No es cierto que las ciencias sean siempre dañosas a la humanidad; y cuando lo sean, será éste un mal inevitable para los hombres. La multiplicación del género humano sobre la faz de la Tierra fue el origen de la guerra, así como de las artes más rudas, igual que el de las primeras leyes, pactos momentáneos que nacían con la necesidad y que perecían con ella. Tal fue la primera filosofía de los hombres y con la que se contentaban éstos, en sus pocos elementos, porque su indolencia y poca sagacidad los preservaba del error. Pero las necesidades se multiplicaban siempre más, según se multiplicaban los hombres. Por consiguiente, eran necesarias impresiones más fuertes y duraderas que les disuadiese de los repetidos regresos al primer estado de insociabilidad, cada vez más funesta. De modo que fueron un gran bien para la humanidad los primeros errores que poblaron la Tierra con falsas divinidades (quiero decir, gran bien político) y que crearon un universo invisible regulador del nuestro. Bienhechores de los hombres fueron aquellos otros que se atrevieron a sorprenderlos, arrastrando a los altares la dócil ignorancia. Presentándoles objetos situados más allá de los sentidos, que huían ante ellos a medida que creían alcanzarles, jamás despreciados, por lo mismo que nunca eran suficientemente conocidos, reunieron y condensaron las pasiones divididas en un solo objeto que les preocupaba mucho. Tales fueron las primeras vicisitudes de todas las naciones formadas por pueblos salvajes; esta fue la época en que se formaron las grandes sociedades, y tal fue su vínculo necesario y acaso único. No hablo del pueblo hebreo, elegido de Dios, que en lugar de la humana política, tuvo en su favor los milagros más extraordinarios y las gracias más señaladas. Pero como es propiedad del error su subdivisión hasta el infinito, las ciencias que nacieron luego hicieron de los hombres una fanática multitud de ciegos, que chocan y se confunden entre sí de tal modo que algunas almas sensibles y filosóficas llegaron a envidiar el antiguo estado salvaje (Referencia a Juan Jacobo Rousseau). He aquí la primera época en que fueron dañosos los conocimientos, o mejor dicho, las opiniones.
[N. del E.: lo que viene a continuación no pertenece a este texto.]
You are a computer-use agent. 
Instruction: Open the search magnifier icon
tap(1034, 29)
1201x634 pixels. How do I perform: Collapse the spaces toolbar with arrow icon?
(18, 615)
La segunda época de éstas se encuentra en el difícil y terrible tránsito de los errores a la verdad, de la obscuridad no conocida a la luz. El choque inmenso de los errores útiles a los pocos poderosos contra la verdad útil a los muchos débiles, el avecinamiento y fermento de las pasiones que se destacan en semejante ocasión, causan infinitos males a la pobre humanidad. Aquél que reflexione sobre las historias, que tras ciertos intervalos de tiempo se asemejan entre sí en cuanto a las épocas principales, hallará varias veces una generación entera sacrificada a la felicidad de las que las sucedieron en el luctuoso, pero necesario tránsito de las tinieblas de la ignorancia a la luz de la filosofía, y desde la tiranía a. la libertad, que son sus consecuencias. Pero cuando. calmados los ánimos y extinguido el incendio que ha purgado a la nación de los males que la. oprimían, la verdad, cuyos progresos primeros son lentos y luego acelerados, acompaña a los monarcas en sus tronos y tiene culto y altar en los parlamentos de las Repúblicas ¿quién podrá asegurar jamás que la luz, que ilumina a las muchedumbres sea más dañosa que las tinieblas y que les sean funestas las verdaderas y sencillas relaciones de las cosas bien conocidas por los hombres?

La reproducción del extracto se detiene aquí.